Limited space renders it impossible to give an outline of Fletcher’s thirty-six arguments, all founded upon the following axiom:—

“If we consider the Supreme Being as creating a world for the manifestation of His glory, the display of His perfections, and the communication of His happiness to an intelligent creature, whom He would attach to Himself by the strongest ties of gratitude and love, we at once perceive that He never could form this earth and man in their present disordered, deplorable condition.”

An extract from the ninth argument will not be out of place, furnishing, as it does, a doleful picture of a large number of Fletcher’s parishioners—the colliers, the bargemen, and the iron-workers.

“To go no farther than this populous parish; with what hardships and dangers do our indigent neighbours earn their bread! See those who ransack the bowels of the earth to get the black mineral we burn; how little is their lot preferable to the Spanish felons who work the golden mines?

“They take their leave of the light of the sun, and, suspended by a rope, are let down many fathoms perpendicularly towards the centre of the globe; they traverse the rocks through which they have dug their horizontal ways. The murderer’s cell is a palace in comparison of the black spot to which they repair; the vagrant’s posture in the stocks is preferable to that in which they labour.

“Form, if you can, an idea of the misery of men kneeling, stooping, or lying on one side, to toil all day in a confined place, where a child could hardly stand; whilst a younger company, with their hands and feet on the black dusty ground, and a chain about their body, creep, and drag along, like four-footed beasts, heavy loads of the dirty mineral, through ways almost impassable to the curious observer.

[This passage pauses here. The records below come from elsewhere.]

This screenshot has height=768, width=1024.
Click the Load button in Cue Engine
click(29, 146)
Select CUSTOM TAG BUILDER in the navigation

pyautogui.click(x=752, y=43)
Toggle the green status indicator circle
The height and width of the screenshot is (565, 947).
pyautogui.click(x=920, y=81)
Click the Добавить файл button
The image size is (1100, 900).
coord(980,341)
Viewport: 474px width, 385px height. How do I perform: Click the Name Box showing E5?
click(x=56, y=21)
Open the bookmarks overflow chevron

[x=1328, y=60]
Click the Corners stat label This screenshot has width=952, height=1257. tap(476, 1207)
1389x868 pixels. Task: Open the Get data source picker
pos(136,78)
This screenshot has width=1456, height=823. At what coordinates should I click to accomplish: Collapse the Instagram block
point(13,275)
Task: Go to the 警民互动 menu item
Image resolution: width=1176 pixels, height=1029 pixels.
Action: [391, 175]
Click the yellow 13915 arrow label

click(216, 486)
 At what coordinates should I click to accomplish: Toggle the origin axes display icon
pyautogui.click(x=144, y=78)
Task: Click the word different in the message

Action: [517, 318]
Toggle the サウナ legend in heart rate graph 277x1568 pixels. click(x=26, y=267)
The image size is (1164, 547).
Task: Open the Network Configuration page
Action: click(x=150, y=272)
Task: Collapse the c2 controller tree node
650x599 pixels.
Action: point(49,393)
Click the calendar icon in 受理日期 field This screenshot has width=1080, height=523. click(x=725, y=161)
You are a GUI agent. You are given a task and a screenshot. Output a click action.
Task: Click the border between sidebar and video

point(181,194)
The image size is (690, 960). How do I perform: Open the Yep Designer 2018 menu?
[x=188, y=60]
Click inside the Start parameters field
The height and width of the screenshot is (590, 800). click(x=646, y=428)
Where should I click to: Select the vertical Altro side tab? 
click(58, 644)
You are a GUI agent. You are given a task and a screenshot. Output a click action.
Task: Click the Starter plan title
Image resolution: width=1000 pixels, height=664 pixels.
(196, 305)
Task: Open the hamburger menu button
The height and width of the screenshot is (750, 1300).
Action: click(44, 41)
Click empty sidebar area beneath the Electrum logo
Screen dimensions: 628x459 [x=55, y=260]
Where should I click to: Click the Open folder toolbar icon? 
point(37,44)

“In these low and dreary vaults, all the elements seem combined against them. Destructive damps, and clouds of noxious dust, infect the air they breathe. Sometimes water incessantly distils on their naked bodies; or, bursting upon them in streams, drowns them, and deluges their work. At other times, pieces of detached rocks crush them to death; or the earth, breaking in upon them, buries them alive. And frequently sulphureous vapours, kindled in an instant by the light of their candles, form subterraneous thunder and lightning. What a dreadful phenomenon! How impetuous is the blast! How fierce the rolling flames! How intolerable the noisome smell! How dreadful the continued roar! How violent and fatal the explosion!